John Ray and taxonomy

John Ray. Synopsis methodica stirpium Britannicum. Londini: impensis Gulielmi & Joannis Innys Regiæ Societatis Typographum, 1724 [St. Thomas’s Historical Collection QK306. R3]John Ray. Synopsis methodica stirpium Britannicum. Londini: impensis Gulielmi & Joannis Innys Regiæ Societatis Typographum, 1724 [St. Thomas’s Historical Collection QK306. R3]John Ray (1627-1705), who became a Fellow of the Royal Society in 1667, had devised the biological classification tables for John Wilkins’ An essay towards a real character. He and Nehemiah Grew were the Society’s leading biologists during its first forty years, although there is no evidence of a close working relationship between the two.

Ray’s contribution to botany and zoology lay not in microscopy but in taxonomy. He was the first to use the concept of ‘species’ as a taxonomical sub-division, and the first to attempt to classify botanical specimens systematically, incorporating information about each plant’s pharmacological and medicinal qualities. Linnaeus built on Ray’s work, but did not acknowledge it.
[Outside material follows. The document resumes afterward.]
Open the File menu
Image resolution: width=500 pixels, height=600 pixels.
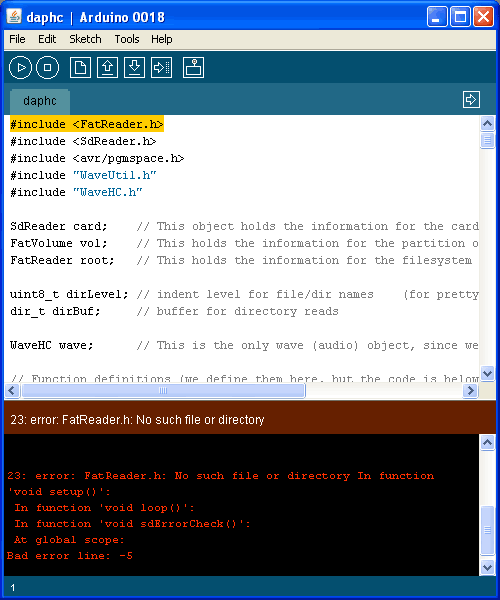point(17,39)
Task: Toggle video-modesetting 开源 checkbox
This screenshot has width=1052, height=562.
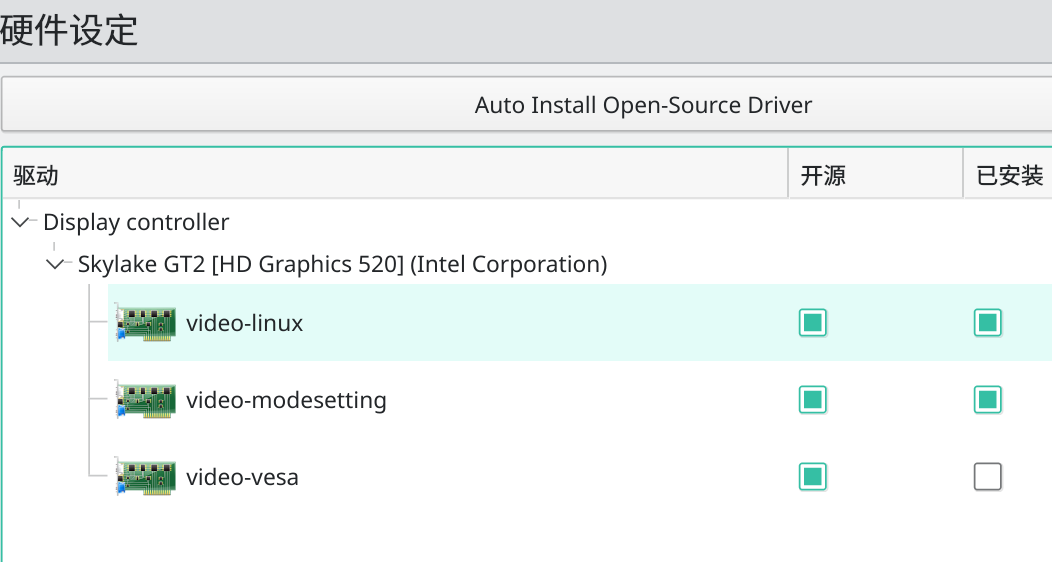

Throughout his career, Ray was preoccupied with ascertaining the correct criteria for classifying plants; at the end of his career he tended to emphasise a plant’s reproductive organs as the differentiating factor.

This work first appeared in 1690. Ray depended for this book, as for his others, on the supply of specimens from a network of correspondents, including Sir Hans Sloane. Ray stated that his intention was to supply:

brief and characteristic notes not only of the genera but of all particular species: it will not exceed the size of a catalogue but will give the general reader, even without pictures, a clear and unmistakable knowledge of each.